Task goal.
Copy exactly. Begin at the line containing "Given: Cancel the Proxy Settings dialog" and stop at the last line of the entries, omitting any pictures.

The input.
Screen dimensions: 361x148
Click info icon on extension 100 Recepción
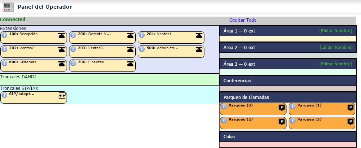[4, 35]
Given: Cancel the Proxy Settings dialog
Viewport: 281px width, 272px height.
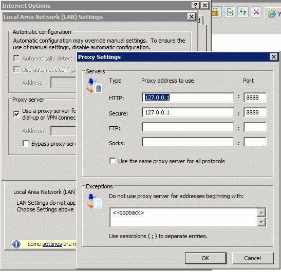Looking at the screenshot, I should [253, 258].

Response to the task.
Given: Cancel the Proxy Settings dialog
Viewport: 281px width, 272px height.
Looking at the screenshot, I should [253, 258].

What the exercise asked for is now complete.